# How much damage was done.



## Midnight Rider (Sep 30, 2007)

Any water clarity reports out there??? Anybody checked today after this wind and minimal rain????


----------



## johnboatjosh (May 19, 2008)

I was wondering the same thing. Weather permitting I'll have a report after tomorrow night. If anybody has an update on water clarity I'd appreciate it as it could save me about 125 miles worth of driving. (there and back)


----------



## wareagle22 (Oct 3, 2007)

Perdido and Styx rivers both are up slightly and muddy. Not coffee muddy, but muddy non the less.


----------



## mniterambler (Jul 28, 2008)

No need to look for a bit, this weather has to have everything messed up!!! war eagle you are now my favorite poster I love those stickers..::clap:bowdown


----------



## fla_scout (Sep 28, 2007)

Lord have mercy! I know what I want to gig right now and it ain't a flounder!


----------



## FlounderAssassin (Sep 28, 2007)

well i read everything down to wareagles post then forgot what the hell everyone was talking about! NICE PIC!!!!


----------



## BuckWild (Oct 2, 2007)

> *wareagle22 (8/26/2008)*Perdido and Styx rivers both are up slightly and muddy. Not coffee muddy, but muddy non the less.


What are we trying to GIG again?


----------



## Five Prongs Of Fury (Apr 15, 2008)

> *FlounderAssassin (8/26/2008)*well i read everything down to wareagles post then forgot what the hell everyone was talking about! NICE PIC!!!!


Yeah, no sh*t, me too!!!


----------



## Death From Above (Sep 28, 2007)

> *Five Prongs Of Fury (8/26/2008)*
> 
> 
> > *FlounderAssassin (8/26/2008)*well i read everything down to wareagles post then forgot what the hell everyone was talking about! NICE PIC!!!!
> ...


At work and can't see it!!:banghead:banghead:banghead


----------



## johnboatjosh (May 19, 2008)

I think this thread was about clarity....and I wish those stickers were a little clearer.oke


----------



## bama1 (Aug 7, 2008)

There is nothing wrong with that except the Auburn stickers, and the problem with them is that they are on.

Every thing is pea soup coming out of all of the rivers and bayousin Mobile.


----------



## jigslinger (Sep 30, 2007)

Yep, it looks to me like auburn screwed things up again!


----------



## wareagle22 (Oct 3, 2007)

Well I figured that since the water is screwed up and we have another MAJOR storm, I would take everyone's mind off of not being able to go!! I will tell her how much good will she has brought to the PFF..................


----------



## whitebc13 (Aug 5, 2008)

### Given data:
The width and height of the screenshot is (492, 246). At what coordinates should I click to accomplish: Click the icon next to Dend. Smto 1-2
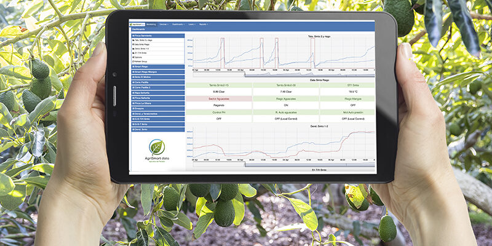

### Your tasks:
- 1) For each statement about the water clarity thread, decide whether it matches the thread. Answer yes or no and quote the words that settle it. (a) johnboatjosh says an update on water clarity could save him about 125 miles of driving. (b) wareagle22 describes the Perdido and Styx rivers as coffee muddy. (c) Death From Above reports being at work and unable to see it.
- 2) In the water clarity thread, which posters have their words quoted inside someone else's post? Name all of them.

### Results for the exercise:
- 1)
(a) Yes: "it could save me about 125 miles worth of driving"
(b) No: "Not coffee muddy, but muddy non the less."
(c) Yes: "At work and can't see it!!"

- 2) wareagle22, FlounderAssassin, Five Prongs Of Fury